((

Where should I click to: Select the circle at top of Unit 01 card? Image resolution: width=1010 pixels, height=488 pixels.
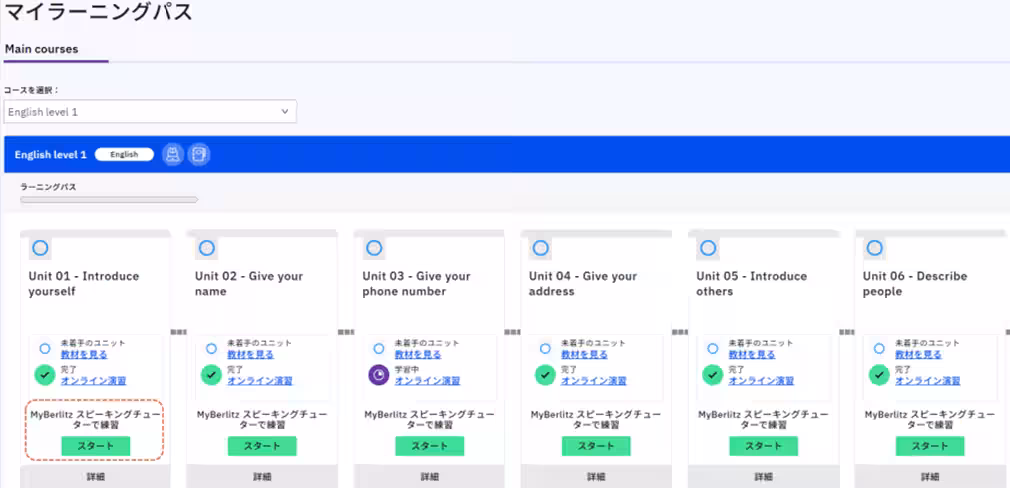40,248
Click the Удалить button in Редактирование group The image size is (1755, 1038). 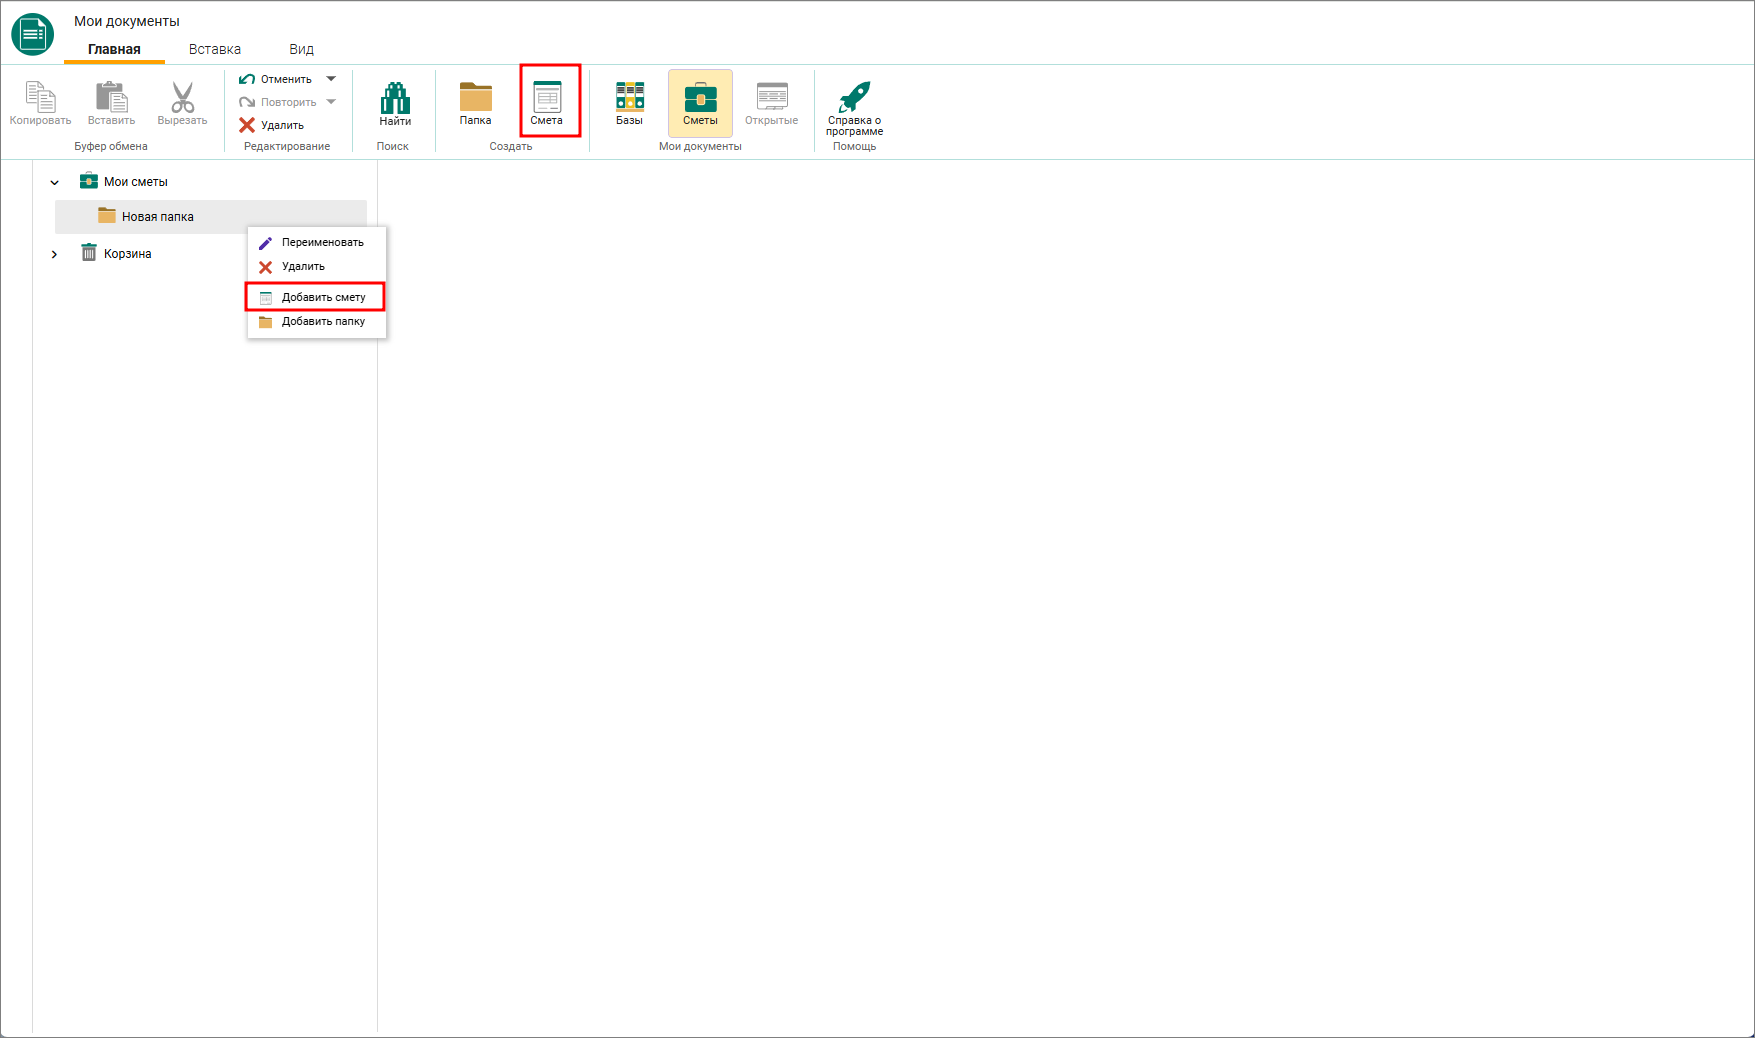(x=272, y=125)
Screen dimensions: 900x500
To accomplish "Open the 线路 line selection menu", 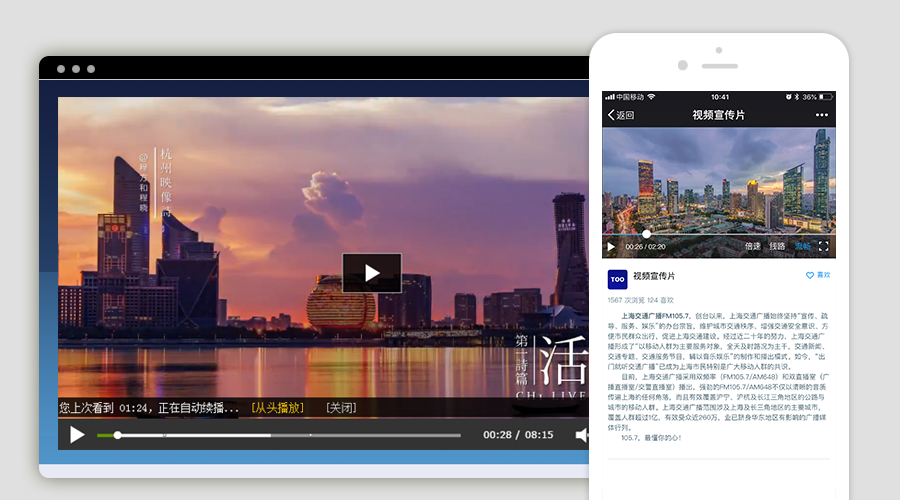I will [777, 246].
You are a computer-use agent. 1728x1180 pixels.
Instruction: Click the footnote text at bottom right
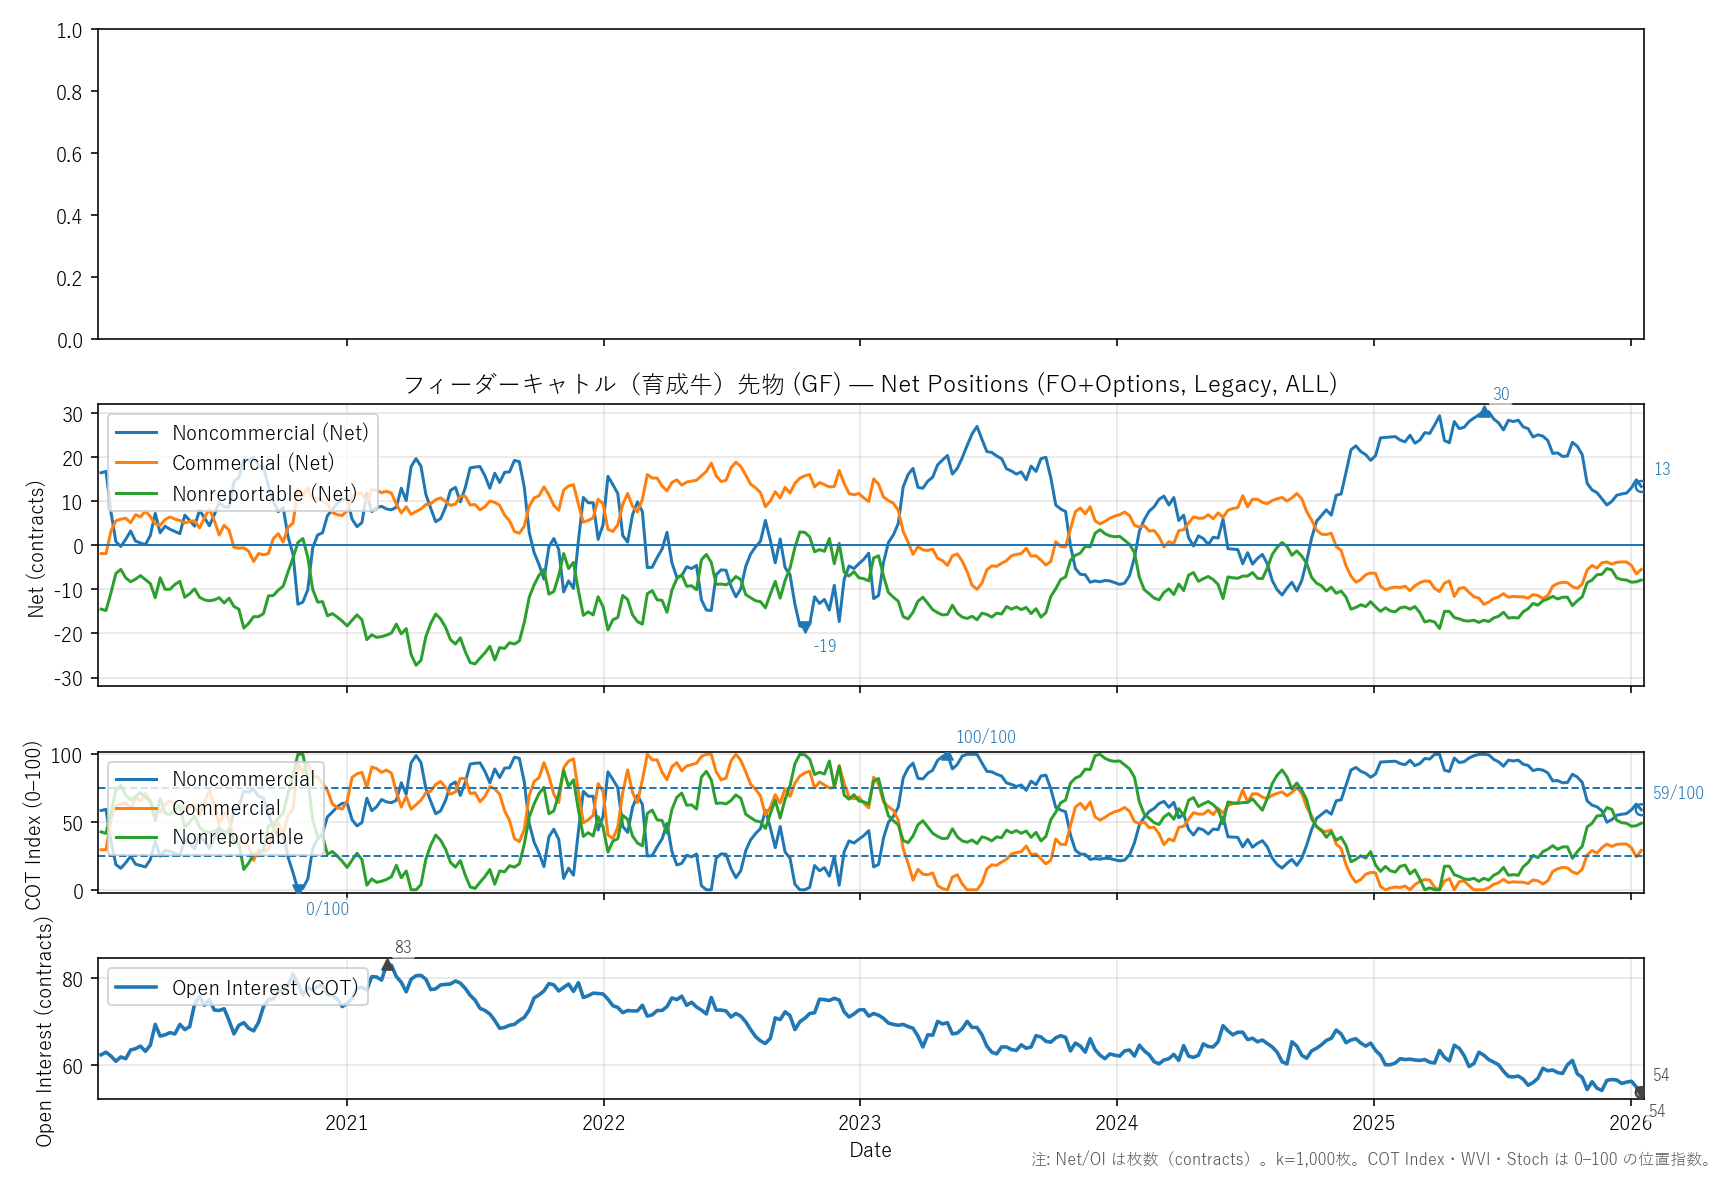click(1371, 1160)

))

= Requirement =
The range to copy runs from the line with "Instruction: Click the" to the last line of the entries, both included; copy it exactly and leave out the pictures.

= Exercise output =
Instruction: Click the footnote text at bottom right
click(1371, 1160)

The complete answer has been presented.